Premier Foods ‘ahead’ on scrapping suppliers

By Rod Addy contact

- Last updated on GMT

Related tags: Premier foods

Premier Foods is growing its core power brands
Premier Foods is growing its core power brands
Premier Foods is ahead of target on cutting suppliers and product lines, according to ceo Gavin Darby, reporting on third quarter (Q3) financial results yesterday.

“During the quarter we made good progress in pruning the number of lower margin products (SKUs) in the grocery business by over 270, representing a reduction of more than 15% since the beginning of the year,”​ the firm said in a statement.

“In addition, the company is tracking ahead of its plan to halve the number of suppliers by the end of 2014 with 83% of total procurement expenditure now with just 250 lead suppliers.”

Darby said progress was also being made on extracting better terms from suppliers, claiming this could deliver benefits of £10–20M for the business.

“We will continue to drive down the number of our suppliers,”​ he said in an analysts call based on the results.

The efforts to consolidate and thus simplify the business had also extended to cutting the number of its distribution centres from three to two during Q3. Further opportunities were being reviewed, said Darby.

Restructuring in Premier Foods’ bread business had resulted in closing its Greenford bakery, stopping production at its Barry Mill site and total costs of £28M, as expected.

‘Better margins’

The restructuring of the milling business was already delivering benefits, Darby told analysts. “The definite signs are this is leading to better margins in the milling business.”

The company said sales in its bread business were 1.5% behind Q3 figures last year, with the hot July hitting performance.

However, despite the loss of a Cooperative Group contract to Allied Bakeries earlier this year, the situation improved through the period, supported by space expansion within major supermarkets’ convenience store formats and larger stores.

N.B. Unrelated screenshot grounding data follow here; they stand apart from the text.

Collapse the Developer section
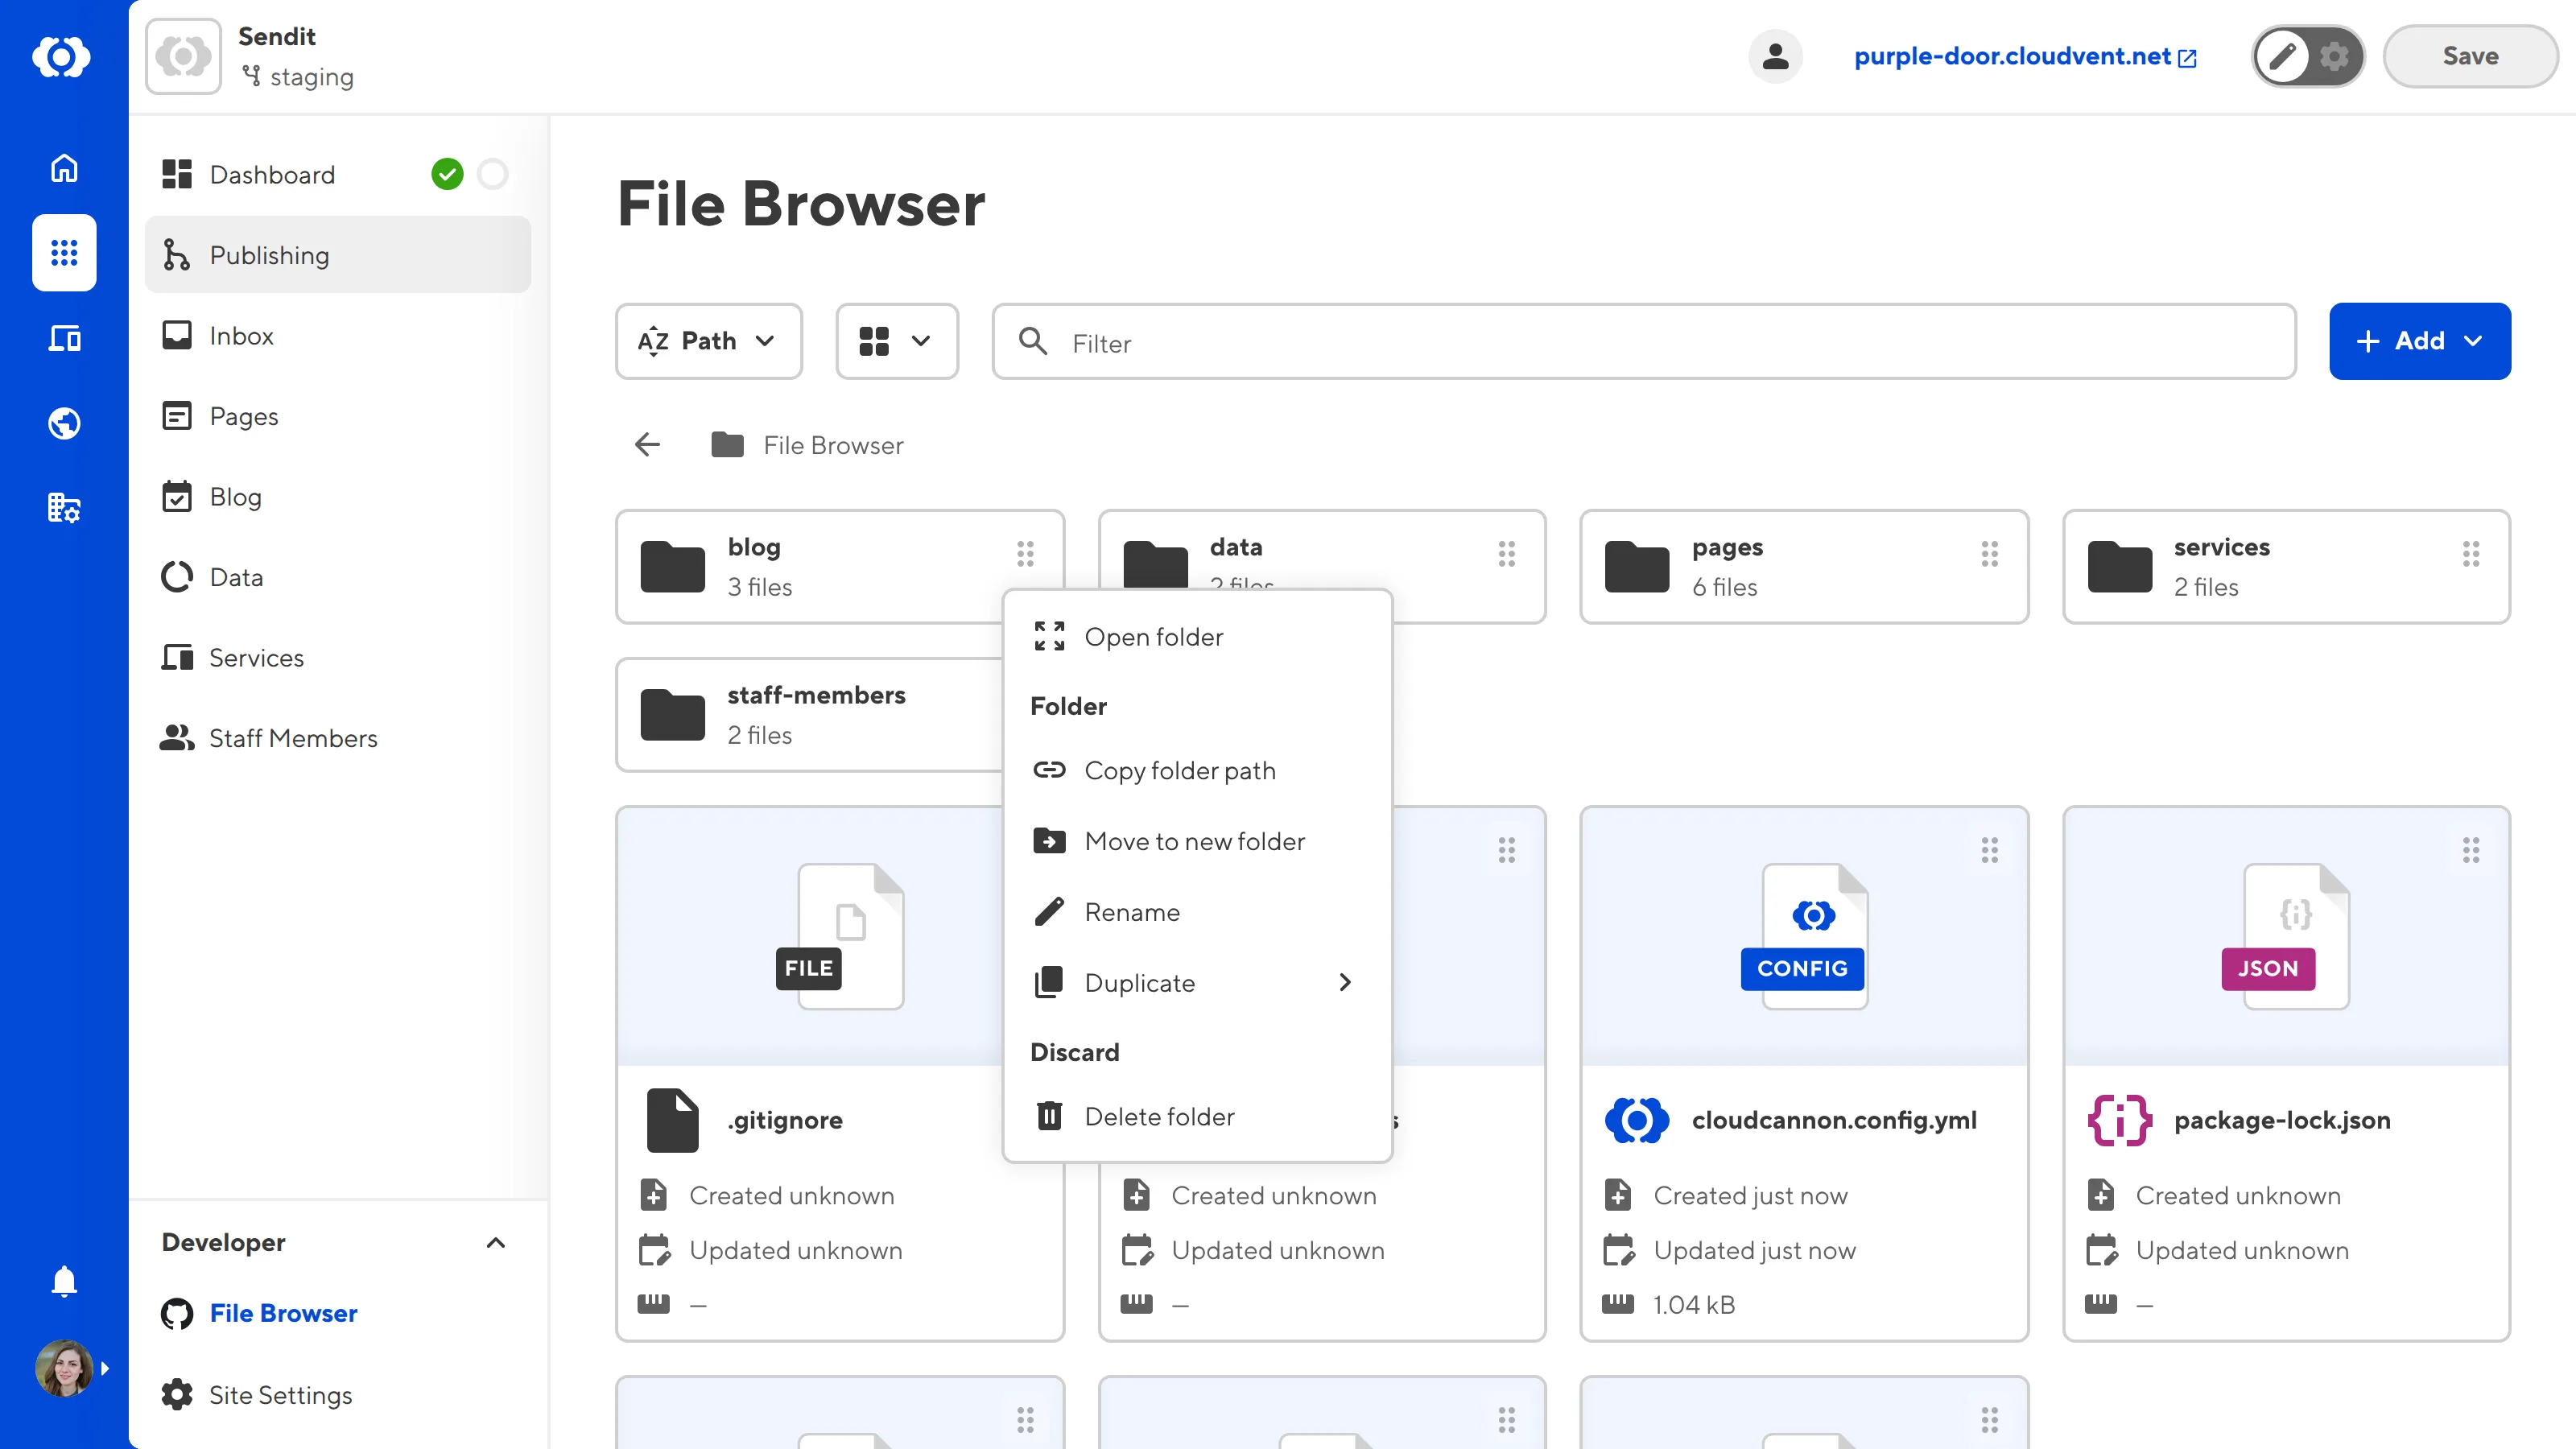point(496,1243)
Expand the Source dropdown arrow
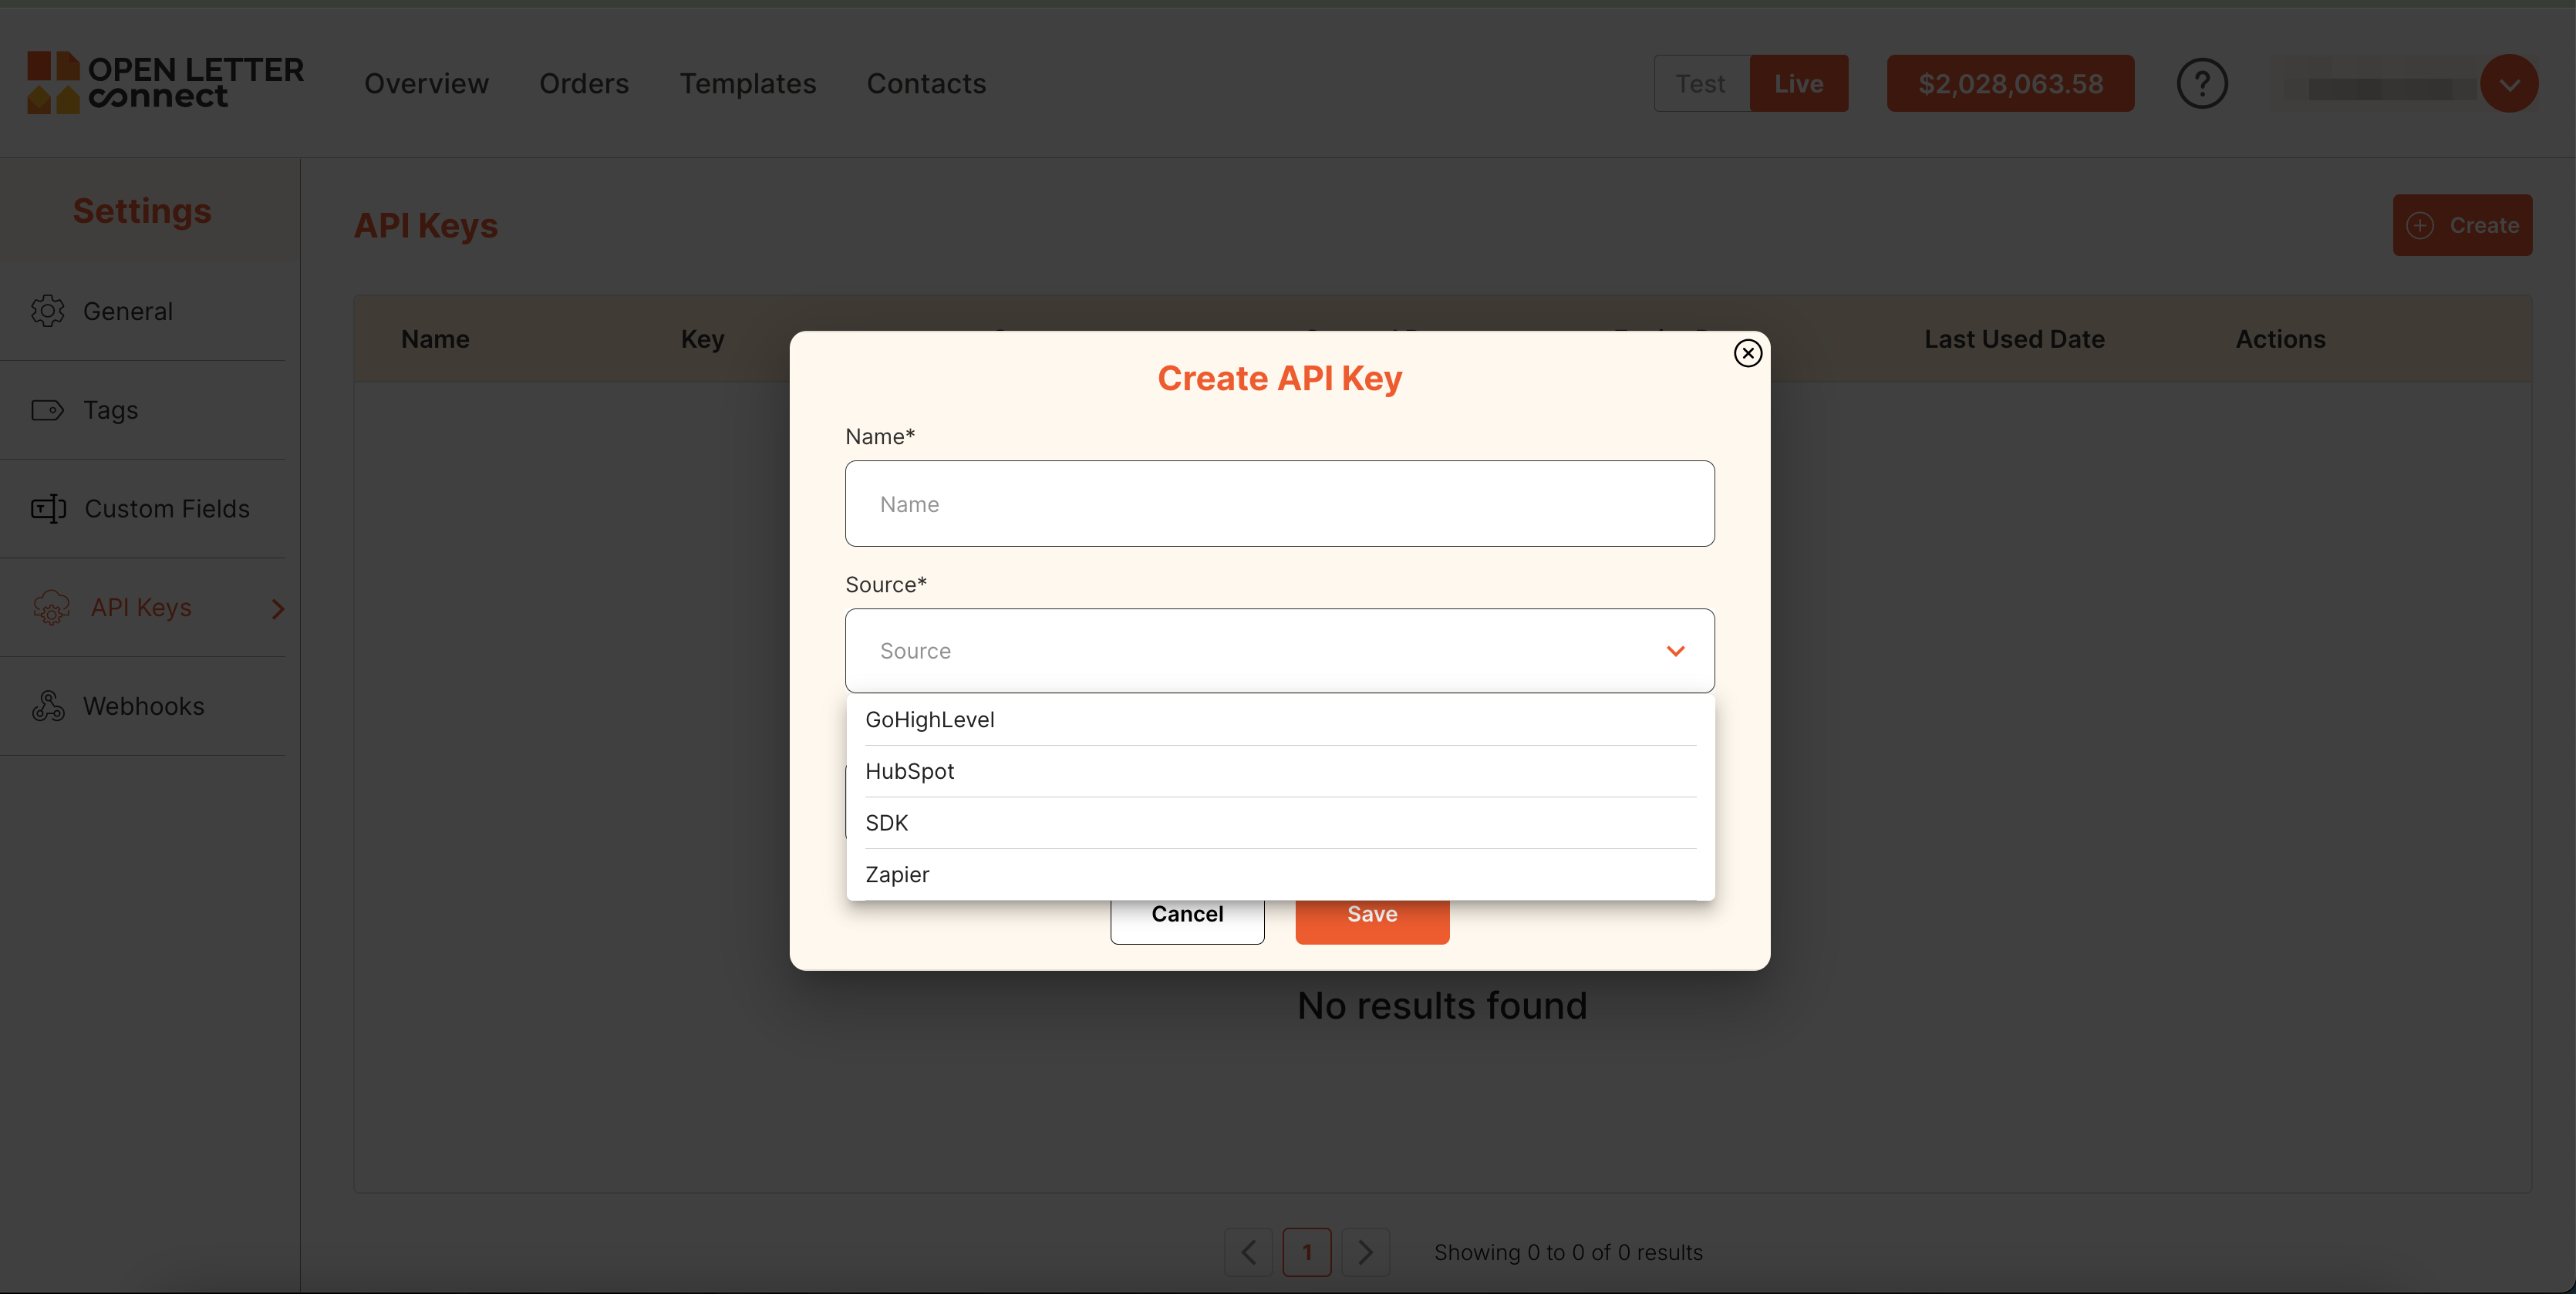 click(x=1675, y=651)

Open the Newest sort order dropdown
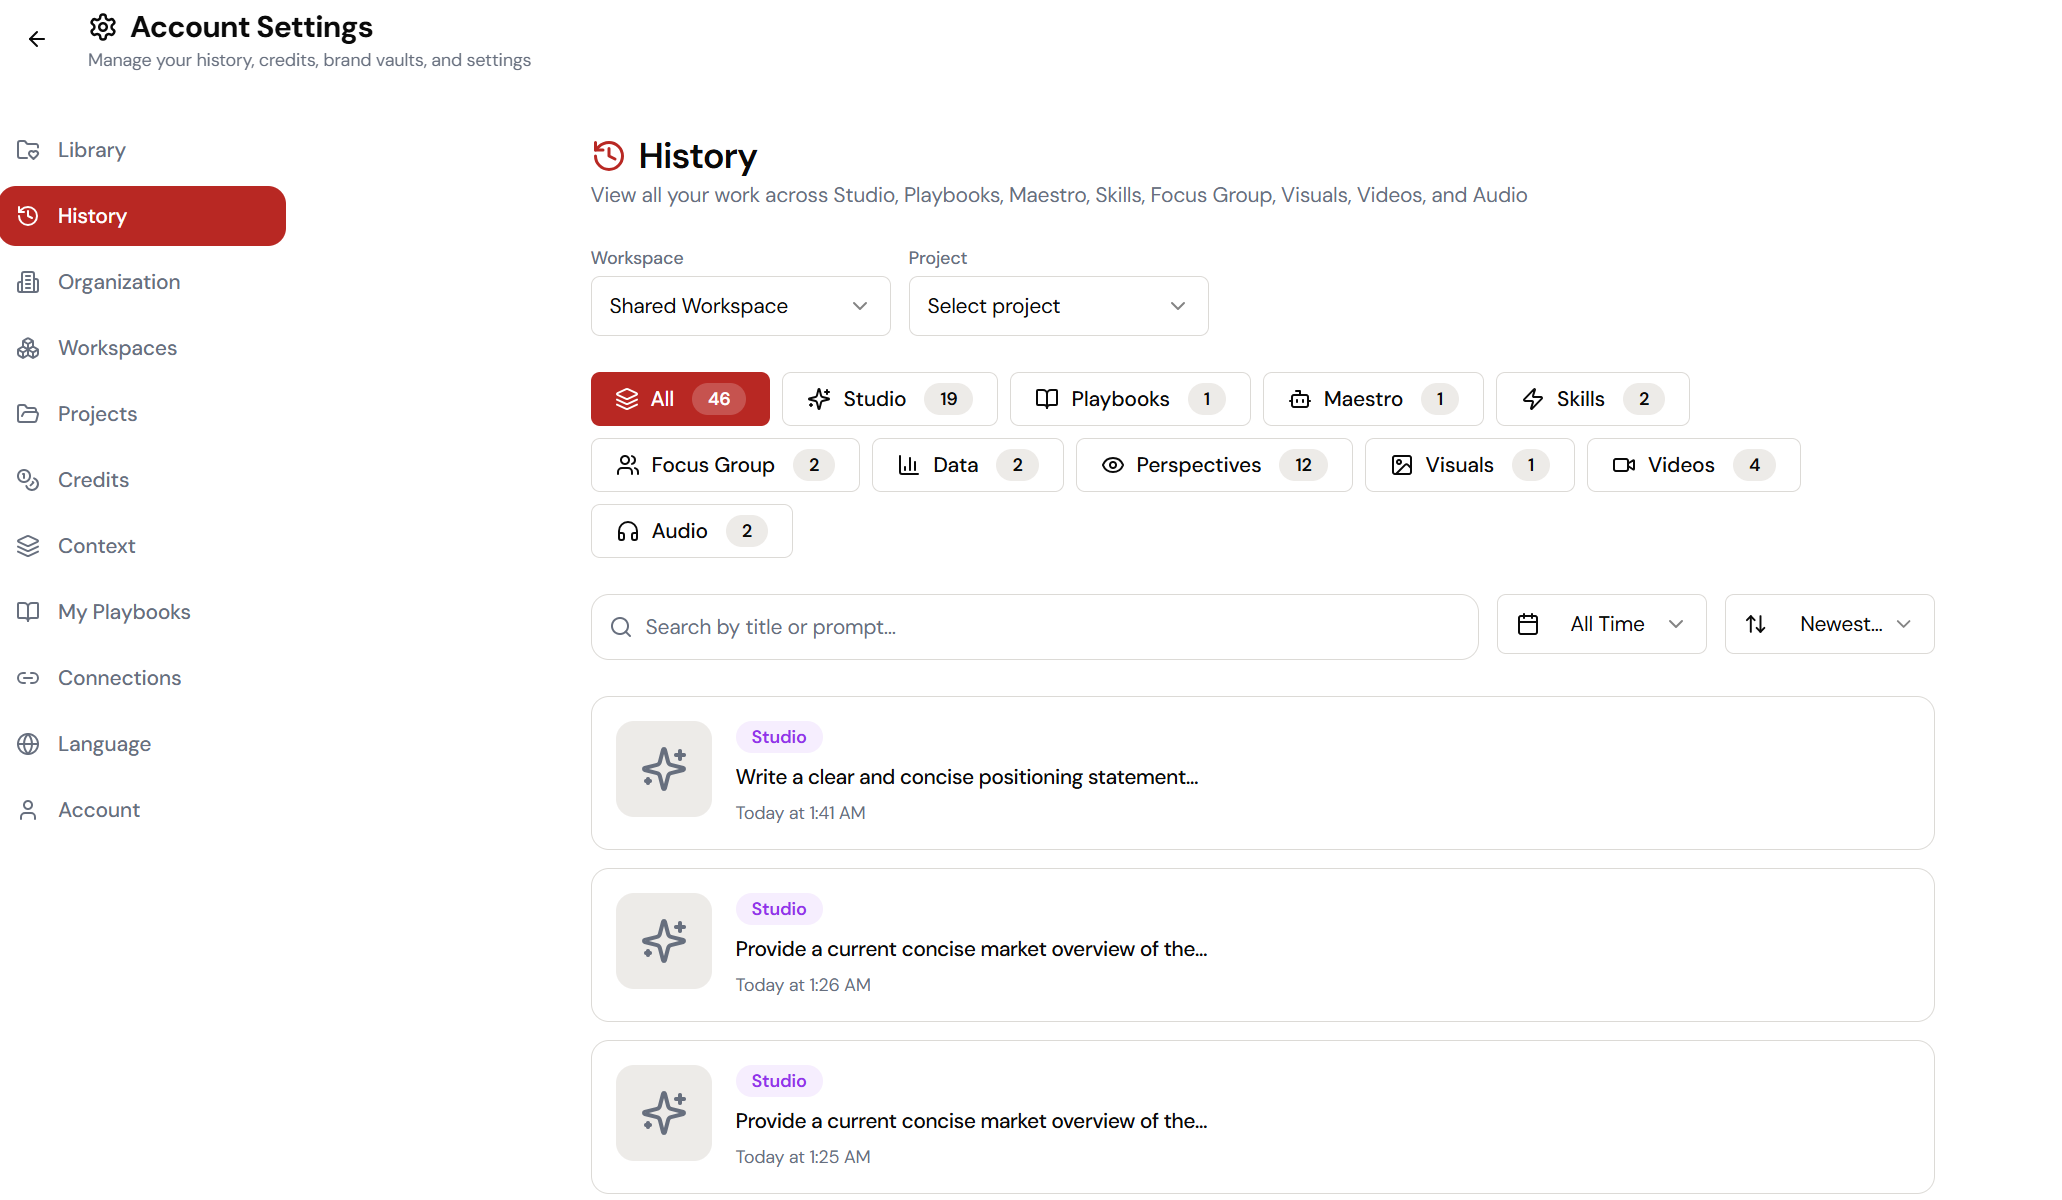click(1828, 623)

Reports earlier this year of Hovis lines facing delisting in Tesco Express stores had proved inaccurate, said Darby, and they had enjoyed strong support in these outlets, he said.

However, Shore Capital analyst Darren Shirley believed Premier would have had to invest in retailers’ pricing strategies to increase its bread share and predicted value sales for Hovis would face further pressure.

“Indeed, given the global wheat price, we expect category deflation to be a feature of Hovis’s reported sales over the forthcoming 9–12 months, though we will not be overly concerned by negative sales as we would expect margins to be more robust.”

Flagging brands

Flagging brands included Oxo, which achieved “softer sales”,​ according to the firm; Sharwood’s; Batchelors and Homepride, sales of which had also been stifled by the hot summer and competitors’ promotions.

Lower margin, non-branded sales fell “due to contract withdrawals in desserts and powdered beverages”​, Premier Foods reported.

Winning brands included Ambrosia, which had grown share, driven by school promotions and success in discount retailers, and Mr Kipling, which returned to growth in the period. Sales of Bisto were also ahead of last year, partly as a result of new listings.

Darby said the company had signed a 10-year partnership with Swire Foods to distribute Ambrosia in China and it was “talking to them about other brands”​.

Premier Foods’ underlying sales for the three months to September 30 decreased by 3.2% to £283M, while sales of its core grocery power brands rose by 2%.

Net debt levels for the company remained largely unchanged over the period and Investec analyst Martin Deboo pointed out the performance represented a “slowdown”​ on the first half of its financial year.

In the first nine months of its financial year, total branded sales had actually risen by 0.5%, while non-branded sales had dropped by 12.2%. However, that still meant total sales, excluding milling, had fallen by 1.6%.